◆ TASK OBJECTIVE: Word for word, transcribe the data below from the line with "The width and height of the screenshot is (659, 383)." to the line with "You are a GUI", keeping both of those lines.

◆ INPUT DATA:
*** Begin section ***
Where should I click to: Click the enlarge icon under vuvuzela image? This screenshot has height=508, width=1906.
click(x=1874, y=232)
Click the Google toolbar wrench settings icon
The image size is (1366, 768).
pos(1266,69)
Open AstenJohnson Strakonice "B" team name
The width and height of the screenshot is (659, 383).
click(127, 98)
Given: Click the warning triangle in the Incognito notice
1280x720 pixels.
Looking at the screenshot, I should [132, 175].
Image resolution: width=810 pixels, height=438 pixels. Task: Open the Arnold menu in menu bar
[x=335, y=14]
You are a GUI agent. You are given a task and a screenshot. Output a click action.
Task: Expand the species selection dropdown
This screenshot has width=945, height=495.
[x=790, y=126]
*** End section ***
*** Begin section ***
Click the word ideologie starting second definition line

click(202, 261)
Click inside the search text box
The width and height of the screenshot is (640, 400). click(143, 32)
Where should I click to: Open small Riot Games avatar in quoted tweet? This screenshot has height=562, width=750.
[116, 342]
*** End section ***
*** Begin section ***
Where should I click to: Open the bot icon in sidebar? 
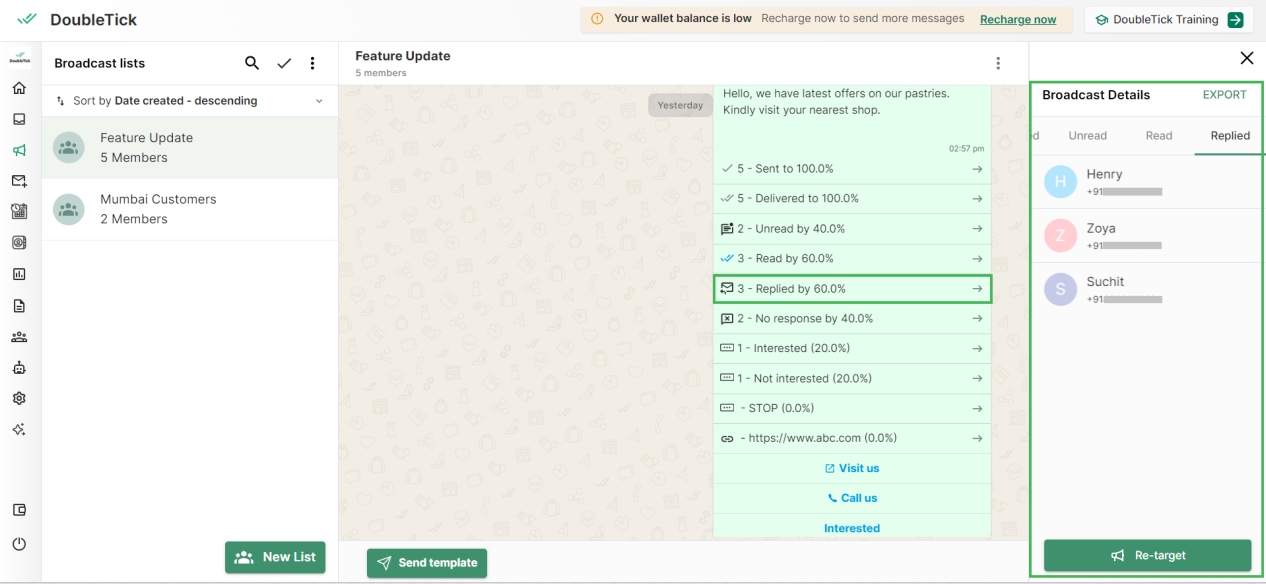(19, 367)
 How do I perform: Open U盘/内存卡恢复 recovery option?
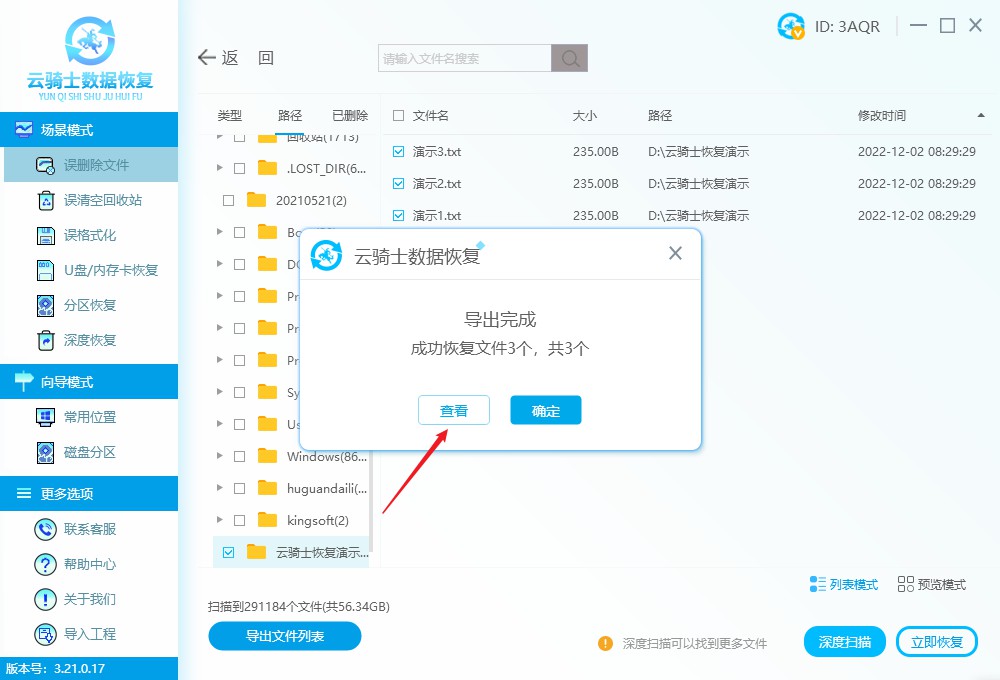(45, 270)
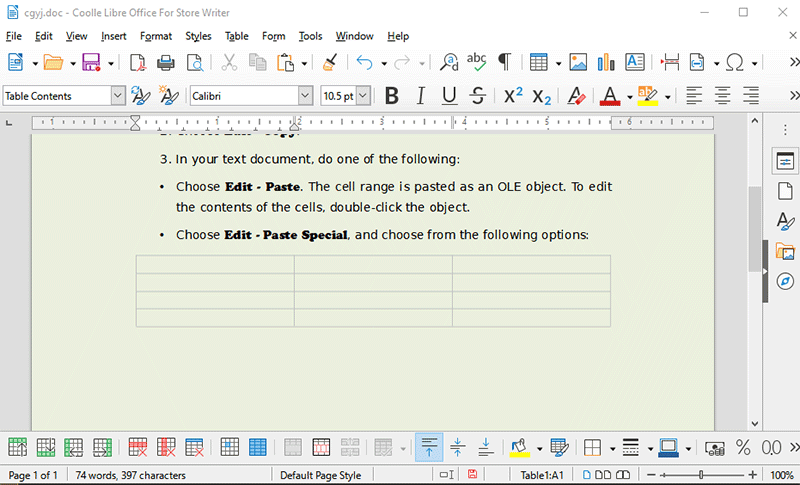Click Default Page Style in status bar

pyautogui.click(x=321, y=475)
*** End section ***
◆ TASK RESULT:
The width and height of the screenshot is (659, 383).
click(127, 98)
Given: Click the warning triangle in the Incognito notice
1280x720 pixels.
Looking at the screenshot, I should [132, 175].
Image resolution: width=810 pixels, height=438 pixels. Task: Open the Arnold menu in menu bar
[x=335, y=14]
You are a GUI agent. You are given a task and a screenshot. Output a click action.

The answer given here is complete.